La Mission de l’Organisation des Nations Unies pour la stabilisation en République démocratique du Congo (MONUSCO) intensifie ses opérations de protection des civils à Fataki et Bule, dans le territoire de Djugu, en Ituri, afin de contribuer à sécuriser le retour progressif des populations déplacées par les violences.
Le dispositif de protection des civils en RDC est renforcé dans un contexte sécuritaire encore fragile, marqué ces derniers mois par des affrontements entre les Forces armées de la République démocratique du Congo (FARDC) et les combattants de la Convention pour la révolution populaire (CRP), qui ont provoqué d’importants mouvements de population.
Le commandant de la Force de la MONUSCO, le lieutenant-général Ulisses de Mesquita Gomes, s’est rendu le 26 août à Fataki et Bule, dans le cadre d’une visite de quatre jours en Ituri. Cette mission lui a permis d’évaluer la situation sécuritaire et de réaffirmer l’engagement des Casques bleus en faveur de la protection des populations.
Sur le terrain, les forces onusiennes multiplient les patrouilles, notamment en collaboration avec les FARDC, afin de sécuriser les principaux axes routiers, prévenir les violences et créer des conditions favorables à la reprise des activités économiques et sociales.
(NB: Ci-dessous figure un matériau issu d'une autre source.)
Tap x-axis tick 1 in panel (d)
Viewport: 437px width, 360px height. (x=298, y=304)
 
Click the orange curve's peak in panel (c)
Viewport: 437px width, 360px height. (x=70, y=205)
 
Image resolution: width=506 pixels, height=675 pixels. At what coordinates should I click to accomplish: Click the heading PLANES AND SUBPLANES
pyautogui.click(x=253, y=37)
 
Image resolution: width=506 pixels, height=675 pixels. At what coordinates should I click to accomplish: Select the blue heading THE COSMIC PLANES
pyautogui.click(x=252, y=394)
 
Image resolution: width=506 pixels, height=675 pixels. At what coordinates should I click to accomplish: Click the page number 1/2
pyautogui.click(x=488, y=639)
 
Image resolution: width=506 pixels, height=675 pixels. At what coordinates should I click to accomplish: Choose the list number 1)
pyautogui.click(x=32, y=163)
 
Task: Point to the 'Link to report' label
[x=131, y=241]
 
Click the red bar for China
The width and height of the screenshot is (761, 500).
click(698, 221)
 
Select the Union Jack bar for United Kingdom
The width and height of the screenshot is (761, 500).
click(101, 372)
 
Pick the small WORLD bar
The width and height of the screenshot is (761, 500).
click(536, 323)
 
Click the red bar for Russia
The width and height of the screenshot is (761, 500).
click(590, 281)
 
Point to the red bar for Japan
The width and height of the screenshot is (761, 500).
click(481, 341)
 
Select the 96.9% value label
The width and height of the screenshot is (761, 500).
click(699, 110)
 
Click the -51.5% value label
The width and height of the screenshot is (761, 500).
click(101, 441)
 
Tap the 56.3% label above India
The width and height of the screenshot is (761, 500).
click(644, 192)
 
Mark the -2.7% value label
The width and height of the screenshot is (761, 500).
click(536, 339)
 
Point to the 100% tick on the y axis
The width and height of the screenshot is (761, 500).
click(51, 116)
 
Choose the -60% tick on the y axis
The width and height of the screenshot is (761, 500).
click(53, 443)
À Fataki, les Casques bleus népalais assurent notamment une présence régulière le long de la RN27, un axe stratégique pour les déplacements des habitants et les échanges commerciaux. Des patrouilles sont également menées de jour comme de nuit dans les zones considérées comme à risque.
Cette présence contribue à rassurer les communautés et à accompagner la reprise progressive de la vie locale. Certains habitants ont déjà commencé à retourner dans leurs champs, tandis que d’autres préparent leur retour dans leurs villages.
L’administrateur du territoire de Djugu, le colonel Rufin Mapela, a salué cette évolution, estimant que la collaboration opérationnelle entre la MONUSCO et les forces congolaises contribue à consolider les acquis sécuritaires et à favoriser le retour progressif des populations.
À Bule, l’espoir d’un retour durable des déplacés repose notamment sur les opérations menées depuis la base de Bayoo par les Casques bleus bangladais. Dans cette zone durement affectée par les affrontements, ces derniers conduisent des patrouilles de sécurité et développent également des initiatives destinées à soutenir les communautés.
L’opération « Secure Harvest », qui vise à sécuriser l’accès aux zones agricoles, a ainsi bénéficié à plus de 36.000 personnes. L’initiative « Safe Schooling » a, pour sa part, contribué à sécuriser l’accès à l’éducation pour plus de 24 000 personnes. Depuis décembre 2025, 17 campagnes médicales ont également permis de fournir des soins à près de 1.700 personnes.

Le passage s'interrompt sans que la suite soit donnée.